## Exercise aim
Please keep to the lines below from the one with "960x437 pixels." through the one with "Task: Click Check", and restate them word for word, ends included.

Provided entries section start

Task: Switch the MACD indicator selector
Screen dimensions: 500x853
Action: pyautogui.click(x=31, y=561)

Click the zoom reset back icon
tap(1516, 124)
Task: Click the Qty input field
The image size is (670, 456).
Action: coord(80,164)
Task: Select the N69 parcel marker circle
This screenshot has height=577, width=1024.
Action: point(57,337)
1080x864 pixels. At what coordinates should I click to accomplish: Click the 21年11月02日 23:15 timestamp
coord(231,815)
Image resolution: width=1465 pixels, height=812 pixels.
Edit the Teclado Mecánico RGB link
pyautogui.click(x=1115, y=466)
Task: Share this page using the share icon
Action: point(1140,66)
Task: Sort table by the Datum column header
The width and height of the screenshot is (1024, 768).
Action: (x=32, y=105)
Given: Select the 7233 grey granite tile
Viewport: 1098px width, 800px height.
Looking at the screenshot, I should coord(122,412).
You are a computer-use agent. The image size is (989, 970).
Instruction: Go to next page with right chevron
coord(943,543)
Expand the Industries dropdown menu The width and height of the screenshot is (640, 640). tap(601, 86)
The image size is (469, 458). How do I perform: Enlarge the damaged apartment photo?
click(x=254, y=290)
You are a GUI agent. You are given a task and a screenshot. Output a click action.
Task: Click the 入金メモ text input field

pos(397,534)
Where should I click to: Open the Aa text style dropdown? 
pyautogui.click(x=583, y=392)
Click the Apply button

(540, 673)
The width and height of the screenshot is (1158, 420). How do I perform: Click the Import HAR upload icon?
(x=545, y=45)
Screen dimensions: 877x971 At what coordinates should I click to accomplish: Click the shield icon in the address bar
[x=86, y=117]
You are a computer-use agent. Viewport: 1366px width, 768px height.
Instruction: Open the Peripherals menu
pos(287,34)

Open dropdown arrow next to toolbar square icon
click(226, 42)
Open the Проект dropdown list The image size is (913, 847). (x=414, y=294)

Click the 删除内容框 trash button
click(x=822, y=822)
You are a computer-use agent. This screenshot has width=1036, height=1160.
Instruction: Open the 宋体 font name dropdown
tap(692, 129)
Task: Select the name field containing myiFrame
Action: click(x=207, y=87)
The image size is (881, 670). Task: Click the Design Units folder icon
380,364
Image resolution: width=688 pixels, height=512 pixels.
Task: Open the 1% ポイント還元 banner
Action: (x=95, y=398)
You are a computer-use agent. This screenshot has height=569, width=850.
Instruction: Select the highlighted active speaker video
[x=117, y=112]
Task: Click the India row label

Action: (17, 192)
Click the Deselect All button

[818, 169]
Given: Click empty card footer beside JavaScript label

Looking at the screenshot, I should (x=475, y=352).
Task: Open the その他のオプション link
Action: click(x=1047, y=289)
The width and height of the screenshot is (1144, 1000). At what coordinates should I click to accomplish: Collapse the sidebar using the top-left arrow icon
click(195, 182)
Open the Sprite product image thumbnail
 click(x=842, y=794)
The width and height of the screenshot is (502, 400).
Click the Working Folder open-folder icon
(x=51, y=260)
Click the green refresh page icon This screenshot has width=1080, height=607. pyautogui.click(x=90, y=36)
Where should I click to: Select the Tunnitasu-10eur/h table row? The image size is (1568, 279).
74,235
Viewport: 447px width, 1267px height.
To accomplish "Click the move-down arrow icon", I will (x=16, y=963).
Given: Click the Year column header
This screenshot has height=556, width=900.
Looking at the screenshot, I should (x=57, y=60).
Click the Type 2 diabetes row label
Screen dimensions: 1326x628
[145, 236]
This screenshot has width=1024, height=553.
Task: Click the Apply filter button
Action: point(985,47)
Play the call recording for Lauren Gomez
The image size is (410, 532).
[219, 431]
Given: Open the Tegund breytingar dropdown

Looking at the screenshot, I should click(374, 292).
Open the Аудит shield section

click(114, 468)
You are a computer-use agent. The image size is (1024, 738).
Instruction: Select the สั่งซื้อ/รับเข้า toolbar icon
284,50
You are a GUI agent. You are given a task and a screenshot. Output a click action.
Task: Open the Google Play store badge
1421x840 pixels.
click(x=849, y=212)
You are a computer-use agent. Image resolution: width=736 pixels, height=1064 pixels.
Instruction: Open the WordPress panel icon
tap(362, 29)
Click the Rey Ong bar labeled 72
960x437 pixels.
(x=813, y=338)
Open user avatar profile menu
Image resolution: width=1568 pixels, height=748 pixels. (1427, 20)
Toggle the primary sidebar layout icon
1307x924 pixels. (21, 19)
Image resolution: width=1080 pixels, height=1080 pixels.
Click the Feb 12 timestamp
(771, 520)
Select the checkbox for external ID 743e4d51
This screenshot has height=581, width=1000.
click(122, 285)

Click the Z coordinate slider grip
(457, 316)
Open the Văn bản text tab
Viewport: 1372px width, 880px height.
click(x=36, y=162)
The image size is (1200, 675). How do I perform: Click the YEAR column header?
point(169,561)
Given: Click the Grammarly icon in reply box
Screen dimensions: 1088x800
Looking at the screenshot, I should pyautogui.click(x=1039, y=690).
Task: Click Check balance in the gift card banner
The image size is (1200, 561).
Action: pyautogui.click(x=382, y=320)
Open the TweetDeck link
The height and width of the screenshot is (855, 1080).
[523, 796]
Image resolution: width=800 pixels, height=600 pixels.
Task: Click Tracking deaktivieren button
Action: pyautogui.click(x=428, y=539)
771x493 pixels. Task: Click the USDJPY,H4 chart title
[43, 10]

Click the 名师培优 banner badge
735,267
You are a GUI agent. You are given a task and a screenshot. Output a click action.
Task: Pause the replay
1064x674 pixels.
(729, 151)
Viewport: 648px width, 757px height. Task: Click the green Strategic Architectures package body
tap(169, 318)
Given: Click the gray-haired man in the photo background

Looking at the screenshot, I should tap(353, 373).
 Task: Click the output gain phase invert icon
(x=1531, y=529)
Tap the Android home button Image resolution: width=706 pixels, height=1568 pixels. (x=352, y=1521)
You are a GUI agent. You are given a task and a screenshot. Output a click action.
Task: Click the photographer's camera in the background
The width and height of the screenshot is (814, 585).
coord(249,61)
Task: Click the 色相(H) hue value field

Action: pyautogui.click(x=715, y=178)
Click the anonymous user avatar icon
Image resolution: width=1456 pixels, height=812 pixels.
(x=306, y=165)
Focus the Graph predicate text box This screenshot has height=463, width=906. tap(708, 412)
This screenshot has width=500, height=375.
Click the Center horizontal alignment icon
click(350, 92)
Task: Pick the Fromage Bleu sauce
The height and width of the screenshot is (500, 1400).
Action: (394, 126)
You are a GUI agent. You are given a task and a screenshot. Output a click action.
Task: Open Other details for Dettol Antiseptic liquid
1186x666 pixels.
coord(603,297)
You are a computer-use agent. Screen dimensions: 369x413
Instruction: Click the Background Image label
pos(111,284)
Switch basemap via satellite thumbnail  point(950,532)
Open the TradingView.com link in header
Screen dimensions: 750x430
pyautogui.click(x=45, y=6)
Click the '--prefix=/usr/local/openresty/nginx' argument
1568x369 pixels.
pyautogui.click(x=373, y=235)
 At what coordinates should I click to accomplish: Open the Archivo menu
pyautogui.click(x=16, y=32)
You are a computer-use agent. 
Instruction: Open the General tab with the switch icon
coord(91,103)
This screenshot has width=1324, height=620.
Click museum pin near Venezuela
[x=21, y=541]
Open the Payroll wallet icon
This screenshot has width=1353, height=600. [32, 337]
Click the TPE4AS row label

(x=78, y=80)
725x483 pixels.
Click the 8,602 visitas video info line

Provided entries section end

## Task answer
960x437 pixels.
(x=813, y=338)
Open user avatar profile menu
Image resolution: width=1568 pixels, height=748 pixels. (1427, 20)
Toggle the primary sidebar layout icon
1307x924 pixels. (21, 19)
Image resolution: width=1080 pixels, height=1080 pixels.
Click the Feb 12 timestamp
(771, 520)
Select the checkbox for external ID 743e4d51
This screenshot has height=581, width=1000.
click(122, 285)

Click the Z coordinate slider grip
(457, 316)
Open the Văn bản text tab
Viewport: 1372px width, 880px height.
click(x=36, y=162)
The image size is (1200, 675). How do I perform: Click the YEAR column header?
point(169,561)
Given: Click the Grammarly icon in reply box
Screen dimensions: 1088x800
Looking at the screenshot, I should pyautogui.click(x=1039, y=690).
Task: Click Check balance in the gift card banner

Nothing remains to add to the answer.